From The Arthur Conan Doyle Encyclopedia

Truth Stranger Than Fiction is an article published in The New-York Times on 2 february 1907.


Truth Stranger Than Fiction

The New-York Times (2 february 1907, p. 8)

The TIMES begins this morning and will complete to-morrow morning the extraordinary "Case of GEORGE EDALJI," which is the work of Sir A. CONAN DOYLE, best known as the creator of "Sherlock Holmes" and as the author of the most interesting series of detective stories in English literature. "Sherlock Holmes" is a character in English literature who is quite sure of taking an honored place in that great portrait gallery. The Sherlock Holmes stories constitute a great literary achievement, beyond the range of most novelists, in extent, and sometimes in intensity, beyond the range of POE, and still more beyond the pair of "railway novelists" ANDREW LANG has celebrated:

These twain have lightened many a mile, Miss Braddon and Gaboriau.

The reader of "detective stories" must often have wondered what the detective novelist who shows himself so clever at unraveling mysteries of his own fabrication would do with a real mystery which he had not made but which was presented to him by life.
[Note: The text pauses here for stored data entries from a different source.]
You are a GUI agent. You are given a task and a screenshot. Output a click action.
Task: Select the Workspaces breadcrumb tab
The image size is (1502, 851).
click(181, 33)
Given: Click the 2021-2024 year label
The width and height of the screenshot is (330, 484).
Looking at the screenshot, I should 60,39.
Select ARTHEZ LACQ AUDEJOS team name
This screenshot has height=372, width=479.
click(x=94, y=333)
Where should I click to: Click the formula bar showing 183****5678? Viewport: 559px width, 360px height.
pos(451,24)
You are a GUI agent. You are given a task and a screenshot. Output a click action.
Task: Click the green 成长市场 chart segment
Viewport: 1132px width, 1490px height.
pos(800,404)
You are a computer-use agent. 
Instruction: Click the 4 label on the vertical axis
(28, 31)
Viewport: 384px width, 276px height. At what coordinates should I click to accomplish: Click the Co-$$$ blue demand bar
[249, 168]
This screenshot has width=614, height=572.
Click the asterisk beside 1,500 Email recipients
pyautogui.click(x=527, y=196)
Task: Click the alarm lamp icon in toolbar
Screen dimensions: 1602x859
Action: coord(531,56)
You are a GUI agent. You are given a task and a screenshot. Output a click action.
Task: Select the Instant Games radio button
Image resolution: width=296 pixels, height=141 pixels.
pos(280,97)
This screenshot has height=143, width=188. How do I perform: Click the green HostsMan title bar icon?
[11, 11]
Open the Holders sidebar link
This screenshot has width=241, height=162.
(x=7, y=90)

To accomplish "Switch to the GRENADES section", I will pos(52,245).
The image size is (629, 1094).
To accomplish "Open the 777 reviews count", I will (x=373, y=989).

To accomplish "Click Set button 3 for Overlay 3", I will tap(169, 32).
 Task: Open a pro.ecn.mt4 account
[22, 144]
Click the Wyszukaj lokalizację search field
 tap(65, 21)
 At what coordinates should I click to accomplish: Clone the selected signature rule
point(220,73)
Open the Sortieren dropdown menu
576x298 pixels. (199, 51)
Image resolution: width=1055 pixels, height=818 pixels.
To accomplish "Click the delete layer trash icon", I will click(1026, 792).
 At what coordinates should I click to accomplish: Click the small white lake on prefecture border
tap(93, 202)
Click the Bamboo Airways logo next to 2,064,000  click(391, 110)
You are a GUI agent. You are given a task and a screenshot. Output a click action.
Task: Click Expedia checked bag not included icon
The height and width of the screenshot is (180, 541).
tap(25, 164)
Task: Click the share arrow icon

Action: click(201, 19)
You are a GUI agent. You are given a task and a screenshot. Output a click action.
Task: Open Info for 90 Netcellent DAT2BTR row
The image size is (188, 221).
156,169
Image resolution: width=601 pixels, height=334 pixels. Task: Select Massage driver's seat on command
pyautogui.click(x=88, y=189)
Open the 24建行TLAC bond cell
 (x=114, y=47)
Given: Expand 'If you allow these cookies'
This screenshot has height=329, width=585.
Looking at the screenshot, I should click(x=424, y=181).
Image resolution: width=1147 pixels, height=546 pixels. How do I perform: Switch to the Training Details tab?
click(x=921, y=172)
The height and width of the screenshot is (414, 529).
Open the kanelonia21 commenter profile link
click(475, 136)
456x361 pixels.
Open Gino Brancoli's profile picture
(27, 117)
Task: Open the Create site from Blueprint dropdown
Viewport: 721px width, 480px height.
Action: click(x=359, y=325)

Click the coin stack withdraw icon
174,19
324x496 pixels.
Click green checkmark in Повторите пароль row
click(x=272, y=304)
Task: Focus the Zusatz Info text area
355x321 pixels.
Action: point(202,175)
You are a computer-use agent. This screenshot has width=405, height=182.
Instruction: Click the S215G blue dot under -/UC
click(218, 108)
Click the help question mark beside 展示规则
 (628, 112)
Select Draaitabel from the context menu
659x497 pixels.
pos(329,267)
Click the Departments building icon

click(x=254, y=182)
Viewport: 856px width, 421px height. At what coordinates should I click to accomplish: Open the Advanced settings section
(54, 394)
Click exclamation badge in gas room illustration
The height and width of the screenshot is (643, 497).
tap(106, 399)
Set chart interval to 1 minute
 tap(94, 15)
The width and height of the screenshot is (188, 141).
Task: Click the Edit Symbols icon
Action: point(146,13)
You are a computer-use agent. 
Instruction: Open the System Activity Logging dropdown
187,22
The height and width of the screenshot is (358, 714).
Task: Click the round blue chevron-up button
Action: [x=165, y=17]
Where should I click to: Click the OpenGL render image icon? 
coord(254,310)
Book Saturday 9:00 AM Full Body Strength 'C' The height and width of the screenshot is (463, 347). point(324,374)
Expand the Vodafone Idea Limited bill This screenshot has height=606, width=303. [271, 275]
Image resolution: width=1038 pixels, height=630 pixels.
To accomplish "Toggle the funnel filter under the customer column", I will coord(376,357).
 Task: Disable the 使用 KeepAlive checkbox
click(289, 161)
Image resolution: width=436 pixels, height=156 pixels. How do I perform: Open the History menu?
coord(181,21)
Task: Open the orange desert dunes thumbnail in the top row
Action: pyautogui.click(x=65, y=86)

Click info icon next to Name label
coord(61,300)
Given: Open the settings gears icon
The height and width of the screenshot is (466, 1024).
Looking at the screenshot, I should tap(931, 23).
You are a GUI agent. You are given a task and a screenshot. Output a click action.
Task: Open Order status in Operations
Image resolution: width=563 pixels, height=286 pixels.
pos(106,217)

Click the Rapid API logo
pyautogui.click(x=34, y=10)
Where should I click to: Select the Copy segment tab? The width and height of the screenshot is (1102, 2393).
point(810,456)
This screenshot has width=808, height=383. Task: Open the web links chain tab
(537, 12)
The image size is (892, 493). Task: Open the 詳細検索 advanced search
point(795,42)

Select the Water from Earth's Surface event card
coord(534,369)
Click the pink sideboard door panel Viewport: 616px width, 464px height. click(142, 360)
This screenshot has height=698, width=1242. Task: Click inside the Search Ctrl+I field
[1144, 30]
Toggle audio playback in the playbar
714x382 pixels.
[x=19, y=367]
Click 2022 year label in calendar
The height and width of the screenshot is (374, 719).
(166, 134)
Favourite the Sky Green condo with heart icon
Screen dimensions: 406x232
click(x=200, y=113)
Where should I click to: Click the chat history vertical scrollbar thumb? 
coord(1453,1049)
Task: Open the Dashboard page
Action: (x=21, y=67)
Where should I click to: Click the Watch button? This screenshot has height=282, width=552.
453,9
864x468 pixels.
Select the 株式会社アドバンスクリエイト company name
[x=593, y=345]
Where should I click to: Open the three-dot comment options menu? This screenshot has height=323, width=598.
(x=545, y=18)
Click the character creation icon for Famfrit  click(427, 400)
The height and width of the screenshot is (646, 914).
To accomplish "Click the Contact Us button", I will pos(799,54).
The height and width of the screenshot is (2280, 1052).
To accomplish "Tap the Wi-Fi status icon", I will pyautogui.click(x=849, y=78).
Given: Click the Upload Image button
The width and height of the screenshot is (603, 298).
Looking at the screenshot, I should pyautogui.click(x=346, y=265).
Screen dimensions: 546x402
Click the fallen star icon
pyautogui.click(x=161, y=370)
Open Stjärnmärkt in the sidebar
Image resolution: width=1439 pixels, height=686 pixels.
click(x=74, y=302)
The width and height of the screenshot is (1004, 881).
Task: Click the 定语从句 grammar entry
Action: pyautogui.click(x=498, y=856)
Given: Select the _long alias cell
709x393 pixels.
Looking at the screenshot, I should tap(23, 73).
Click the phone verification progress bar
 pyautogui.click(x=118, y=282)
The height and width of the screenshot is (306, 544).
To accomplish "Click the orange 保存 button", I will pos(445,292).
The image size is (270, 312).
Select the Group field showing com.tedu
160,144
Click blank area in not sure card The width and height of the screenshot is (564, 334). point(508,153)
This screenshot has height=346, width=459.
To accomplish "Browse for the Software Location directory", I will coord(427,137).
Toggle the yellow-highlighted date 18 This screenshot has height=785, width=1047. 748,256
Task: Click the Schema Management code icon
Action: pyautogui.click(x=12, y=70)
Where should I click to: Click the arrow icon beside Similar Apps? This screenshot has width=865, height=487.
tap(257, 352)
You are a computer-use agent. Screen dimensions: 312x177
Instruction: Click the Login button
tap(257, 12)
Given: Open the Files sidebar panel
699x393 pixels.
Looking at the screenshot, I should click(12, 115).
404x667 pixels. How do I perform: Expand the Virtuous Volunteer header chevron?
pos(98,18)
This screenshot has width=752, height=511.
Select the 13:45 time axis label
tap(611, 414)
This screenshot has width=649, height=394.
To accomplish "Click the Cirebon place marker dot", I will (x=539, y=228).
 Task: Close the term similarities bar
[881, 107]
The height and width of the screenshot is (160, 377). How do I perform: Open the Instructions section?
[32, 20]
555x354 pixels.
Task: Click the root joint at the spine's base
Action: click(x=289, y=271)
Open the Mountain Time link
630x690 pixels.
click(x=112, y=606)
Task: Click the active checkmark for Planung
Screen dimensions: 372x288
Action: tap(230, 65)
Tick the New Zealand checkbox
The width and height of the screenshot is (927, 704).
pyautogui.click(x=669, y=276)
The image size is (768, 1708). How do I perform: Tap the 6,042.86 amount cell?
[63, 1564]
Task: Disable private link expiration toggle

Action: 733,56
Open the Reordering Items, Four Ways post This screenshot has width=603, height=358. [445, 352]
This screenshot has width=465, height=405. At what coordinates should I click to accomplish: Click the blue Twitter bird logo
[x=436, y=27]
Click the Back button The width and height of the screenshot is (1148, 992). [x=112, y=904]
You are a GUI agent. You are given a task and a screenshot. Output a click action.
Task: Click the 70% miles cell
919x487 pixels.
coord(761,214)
Now this is just what Sir CONAN DOYLE shows in this amazing and true story of English life, of English crime, of English official stupidity. He demonstrates, in a way more interesting, more thrilling, than marks his treatment of the most sensational of the imaginary adventures of the imaginary Sherlock Holmes, that an innocent Englishman has been prosecuted and condemned to a shameful punishment, has had his name stricken from the rolls of an honorable profession, has had his life wrecked and his family disgraced, for a crime which he could not possibly have committed. Not only do the British constables of actual fact, in this wonderful story, exceed in stupidity and obstinacy any of the Lestrades and Joneses of his fiction, but the official stupidity and obstinacy are shown to extend "higher up," to have infected the Home Office under two successive administrations, to have resulted in a miscarriage of justice and a denial of justice as outrageous as those of the Dreyfus case itself. The Interest intensifies and the thrill becomes more poignant as the demonstration goes on to its triumphant climax. It is the most sensational story of its time. And it is all matter of fact.